HET ZANDPAD
Liefde was het niet: al op de eerste dag lag alles
alweer woest en leeg. De gestage stroom van rubber,
chroom en middenstandszaad – verdwenen, alsof
hij er nooit was geweest. Vlak voor de brug
sloegen we af, rondden de nauwe bocht vol rode
klinkers, onderaan de helling weer naar rechts,
op weg naar het keerpunt. De boten lagen bladstil,
wachtend op een nieuw begin, een eeuwig stampen,
rollen, te water gaan. Keurig opgemaakte bedden.
Schone spiegels aan de wand. De ramen blonken.

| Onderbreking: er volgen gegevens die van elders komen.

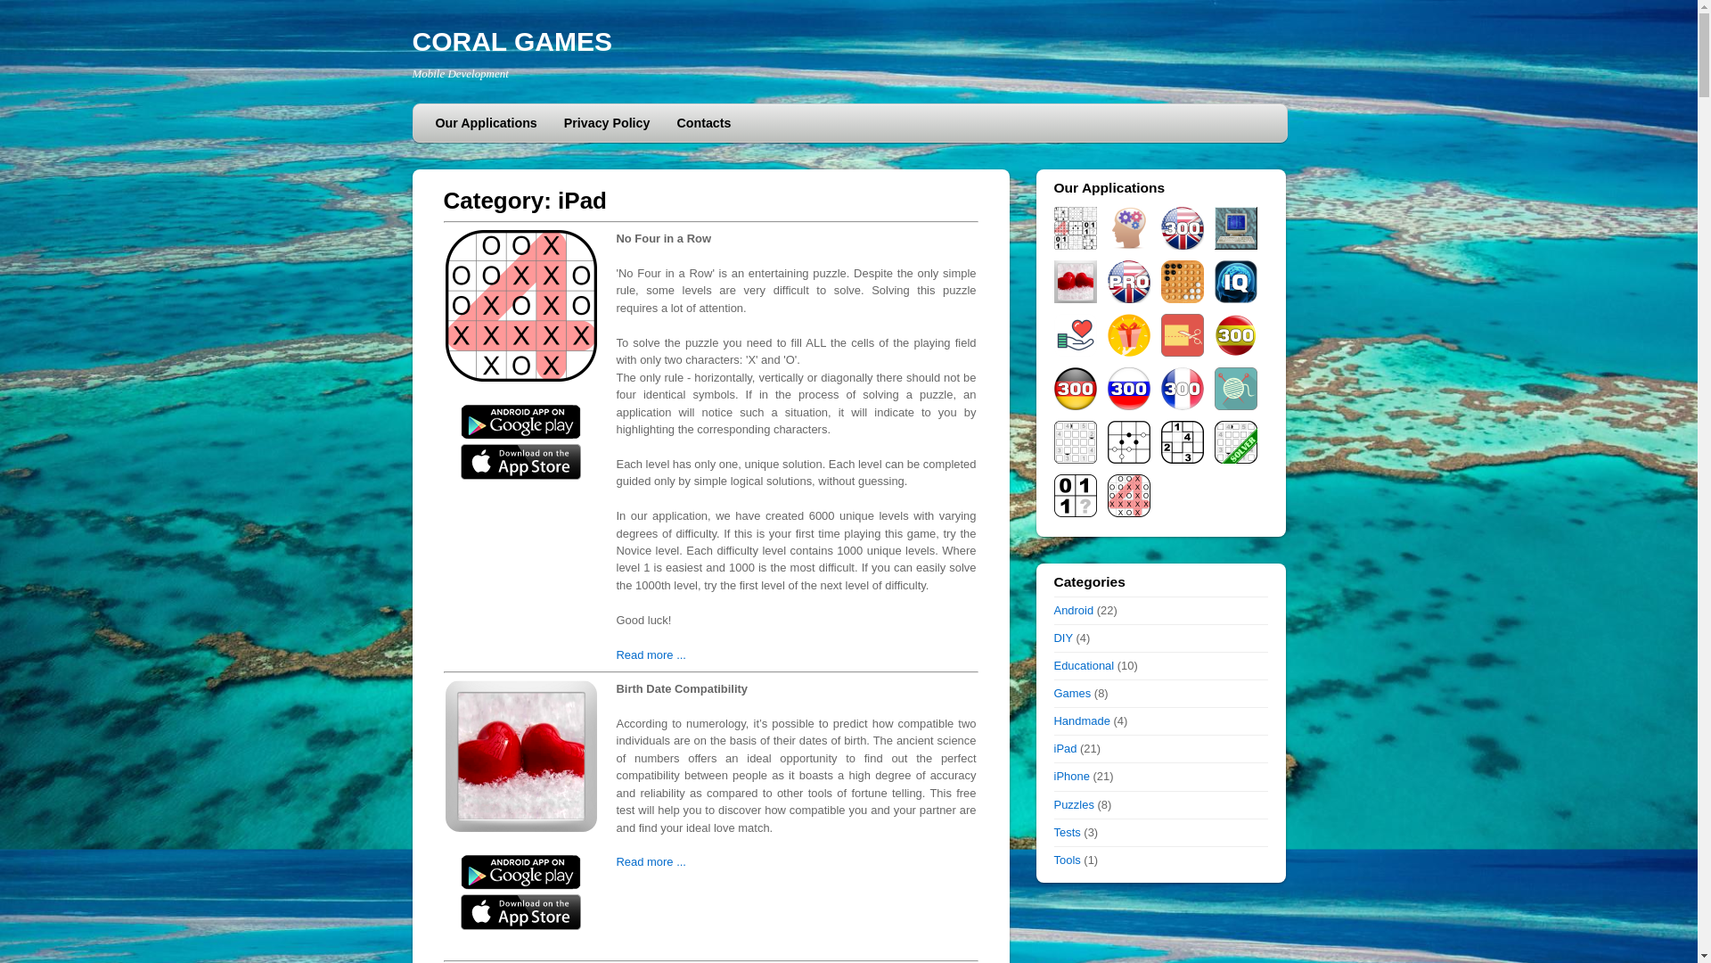  I want to click on 'iPhone', so click(1070, 775).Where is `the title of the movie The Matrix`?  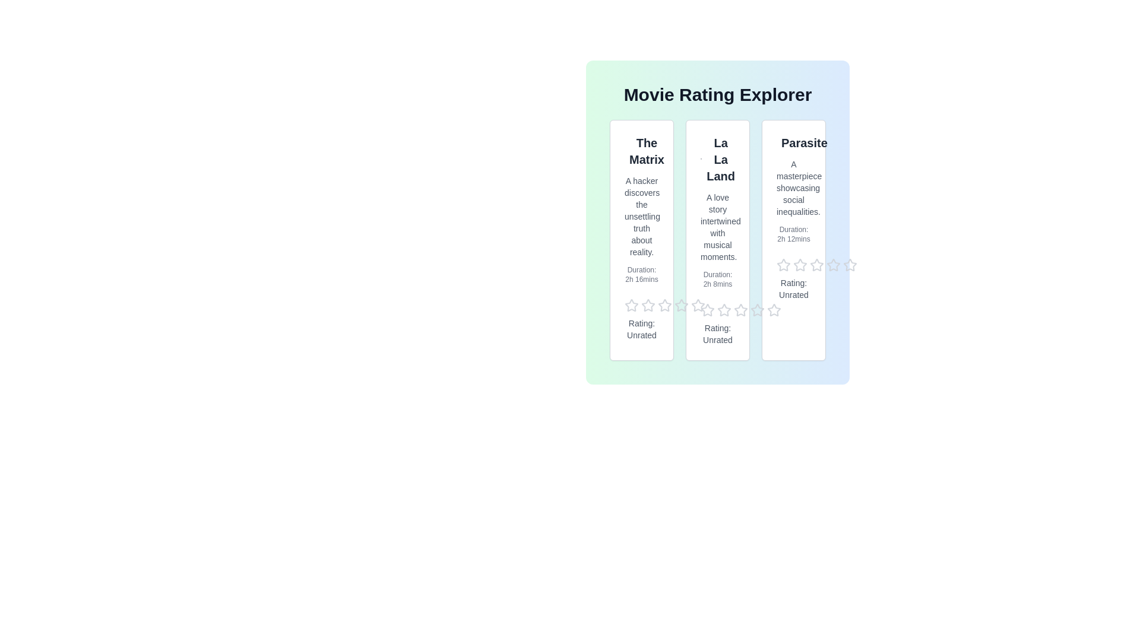
the title of the movie The Matrix is located at coordinates (641, 150).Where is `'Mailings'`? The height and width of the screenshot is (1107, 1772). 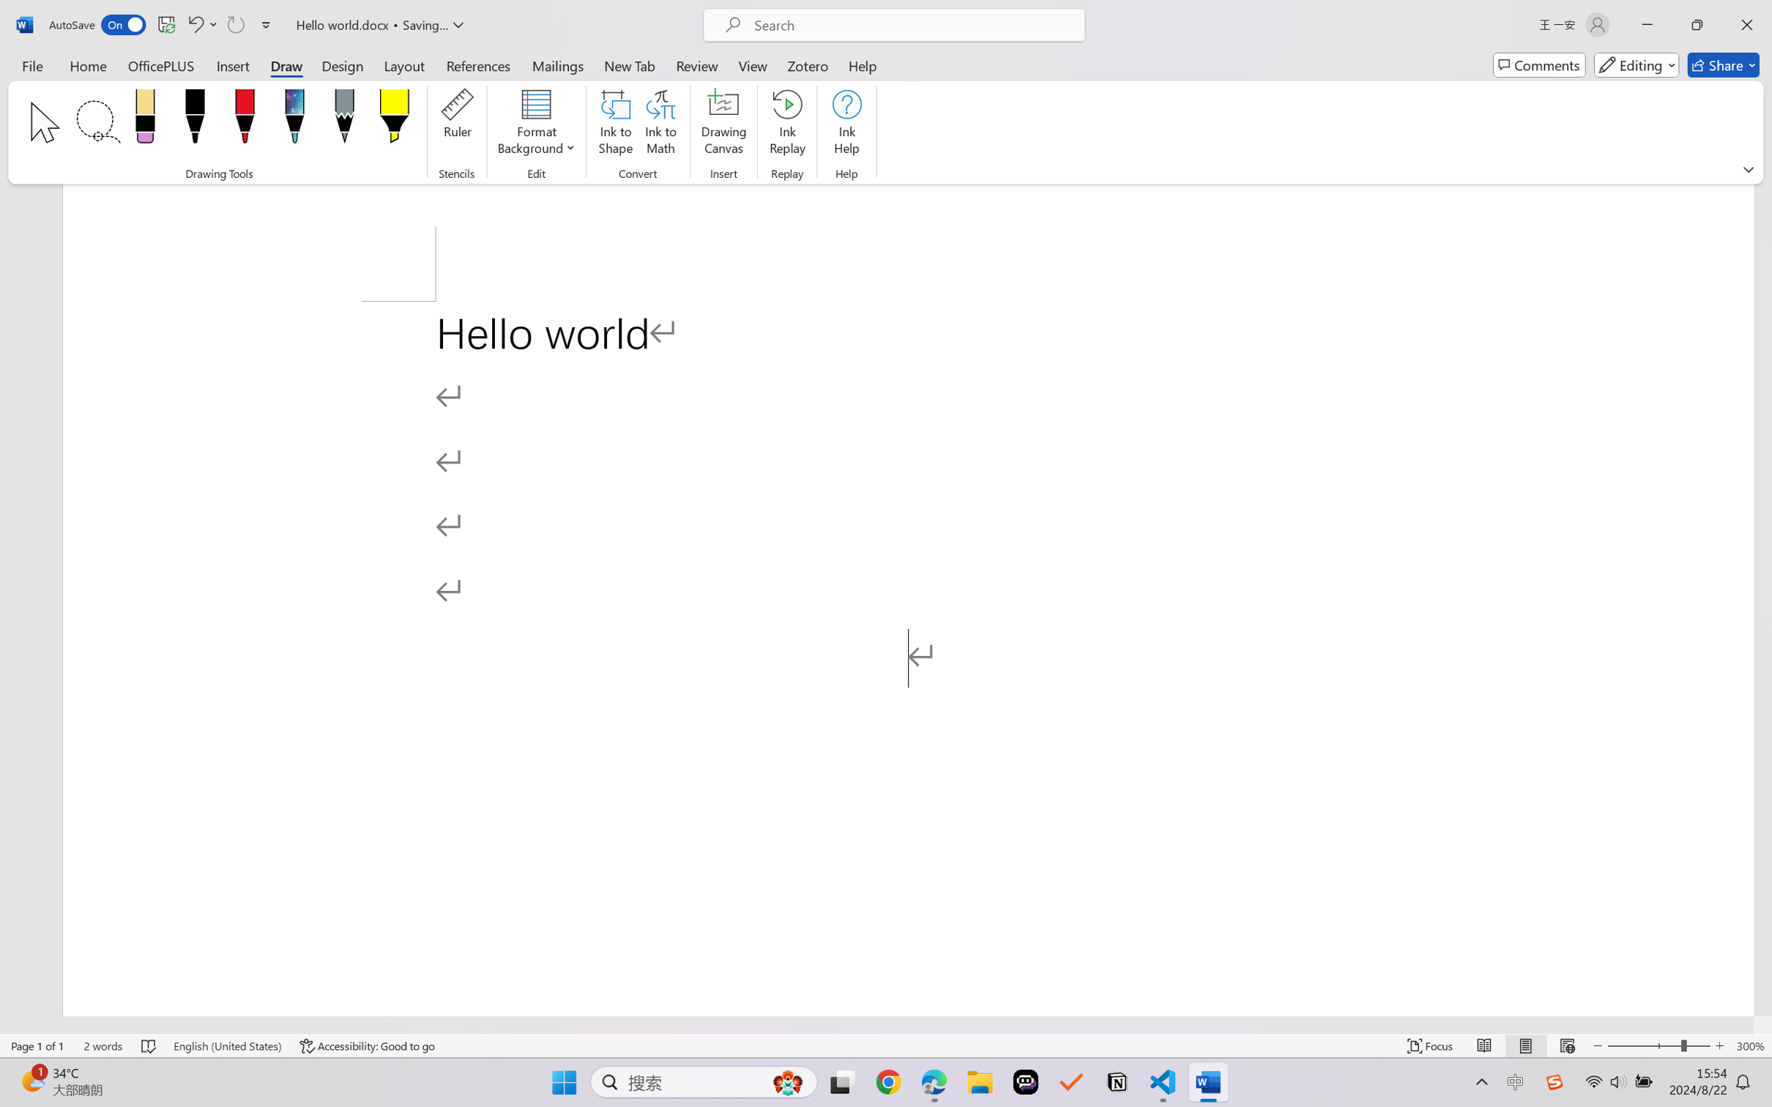 'Mailings' is located at coordinates (558, 64).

Jij dacht aan de afwezigheid van leer en kant,
ik zag een automatiek waar net de laatste snack
getrokken is, verorberd, klaar en liefde is dat nooit
geweest. Maar deze stilte sist: dit is verraad.
Ingmar Heytze
Het Utrechts Dichtersgilde dicht voor en over de stad (en de provincie). In samenwerking met DUIC zal dit de komende 20 weken tot 20 nieuwe gedichten leiden over de Utrechtse actualiteit.
3 Reacties
ReagerenIngmar aan zee.
Het kan niet mooier!
Waarschijnlijk het eerste sonnet over het Zandpad, zij het buiten bedrijf. Het beeld van de lege automatiek spreekt me wel aan. Evenals het laten rijmen van verraad op ‘middenstandszaad’ (hoe verzin je het). Puik gedicht, Ingmar.
Een doodsbed heb je daar beschreven. Ik dacht aan Komrijs “Dodenpark”: “Je dacht wellicht aan zeer bezwete negers (…). Ikzelf keek door de heg naar de maan.” Was ook weer het herlezen waard.